No obstante, el sistema era casi siempre teórico y parecía afectado de parálisis, pues, a despecho del espíritu de la comunión de los santos y de la reversibilidad de los méritos, los buenos padres habían decidido que las exenciones fueran obligatoriamente personales —el número del beneficiario figuraba en el rectángulo de cartón—, y sólo pudiesen aprovecharlas los que las habían merecido. Ahora bien, los que recibían más —los buenos alumnos, los estudiosos, los predilectos de profesores y vigilantes— eran precisamente los que menos las necesitaban, pues una extraña protección parecía apartar de sus cabezas pelotón, secuestro, erectum y colaphus. Hacía falta todo el talento de Néstor para remediar esta imperfección.

Michel Tournier
El rey de los alisos

El rey de los alisos, la novela con la que Michel Tournier obtuvo el Premio Goncourt, narra la historia de Abel Tiffauges, un extraño prisionero francés en la Alemania del III Reich, mezcla de ogro depredador y adolescente perverso, que se siente predestinado para llevar a cabo una misión en Prusia, cuna legendaria de la nación alemana.

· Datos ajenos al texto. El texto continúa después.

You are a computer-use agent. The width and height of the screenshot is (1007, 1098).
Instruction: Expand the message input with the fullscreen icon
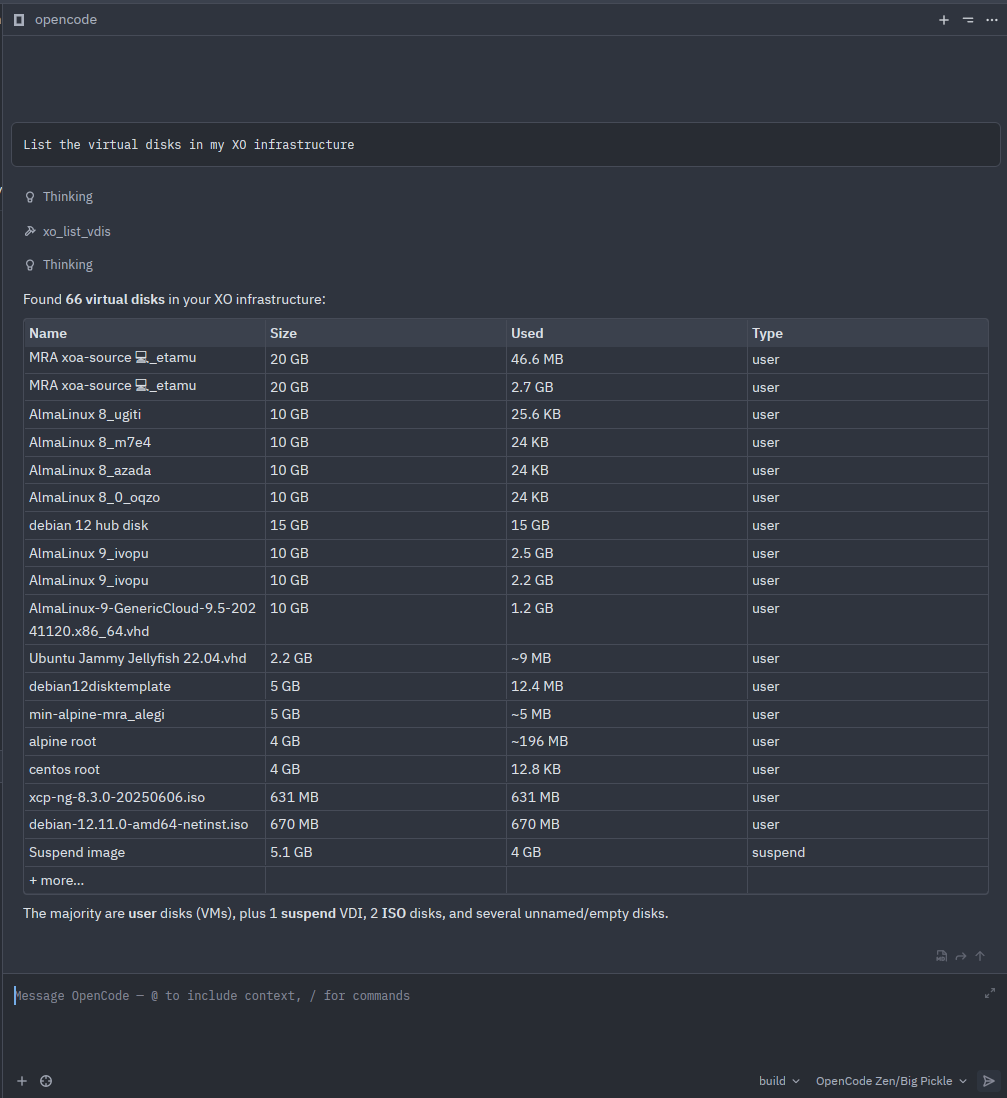tap(989, 993)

El celebrado autor de Medianoche de amor nos muestra aquí lo más oculto, tierno y enfermizo del ser humano, siempre en busca de significados, ritos y señales que le guíen y rediman de su condición de ser para la muerte.

Fantasía insólita sobre los tiempos tenebrosos de la última guerra mundial, este libro constituye un extraordinario viaje hacia la infancia y un inquietante ensayo sobre el amor.